» Work instructions: Your answer should be the line containing "Instruction: Click the" and each line after it through the end of the data below, repeated exactly.

» Dataset entries:
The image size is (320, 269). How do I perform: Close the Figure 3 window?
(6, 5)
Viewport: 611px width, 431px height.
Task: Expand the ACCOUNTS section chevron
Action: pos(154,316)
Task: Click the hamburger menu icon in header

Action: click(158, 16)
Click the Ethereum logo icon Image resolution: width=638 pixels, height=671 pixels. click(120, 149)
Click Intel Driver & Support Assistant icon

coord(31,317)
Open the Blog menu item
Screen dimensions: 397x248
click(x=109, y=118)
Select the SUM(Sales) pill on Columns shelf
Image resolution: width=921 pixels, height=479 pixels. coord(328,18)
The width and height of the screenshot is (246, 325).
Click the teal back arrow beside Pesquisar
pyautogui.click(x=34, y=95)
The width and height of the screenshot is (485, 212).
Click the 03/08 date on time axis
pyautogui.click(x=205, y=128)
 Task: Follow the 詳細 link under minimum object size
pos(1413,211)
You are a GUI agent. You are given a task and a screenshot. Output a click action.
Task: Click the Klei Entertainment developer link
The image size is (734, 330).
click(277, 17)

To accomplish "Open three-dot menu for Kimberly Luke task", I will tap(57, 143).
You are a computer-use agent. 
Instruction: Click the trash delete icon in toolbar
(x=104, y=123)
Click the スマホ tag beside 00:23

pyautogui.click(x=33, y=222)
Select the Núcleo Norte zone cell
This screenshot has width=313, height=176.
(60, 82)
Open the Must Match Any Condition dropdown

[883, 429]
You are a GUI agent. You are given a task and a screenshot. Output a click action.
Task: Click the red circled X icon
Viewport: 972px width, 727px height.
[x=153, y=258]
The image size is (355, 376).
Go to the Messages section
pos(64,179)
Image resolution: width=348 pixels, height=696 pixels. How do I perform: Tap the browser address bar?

» Problem solution:
Instruction: Click the trash delete icon in toolbar
(x=104, y=123)
Click the スマホ tag beside 00:23

pyautogui.click(x=33, y=222)
Select the Núcleo Norte zone cell
This screenshot has width=313, height=176.
(60, 82)
Open the Must Match Any Condition dropdown

[883, 429]
You are a GUI agent. You are given a task and a screenshot. Output a click action.
Task: Click the red circled X icon
Viewport: 972px width, 727px height.
[x=153, y=258]
The image size is (355, 376).
Go to the Messages section
pos(64,179)
Image resolution: width=348 pixels, height=696 pixels. How do I perform: Tap the browser address bar?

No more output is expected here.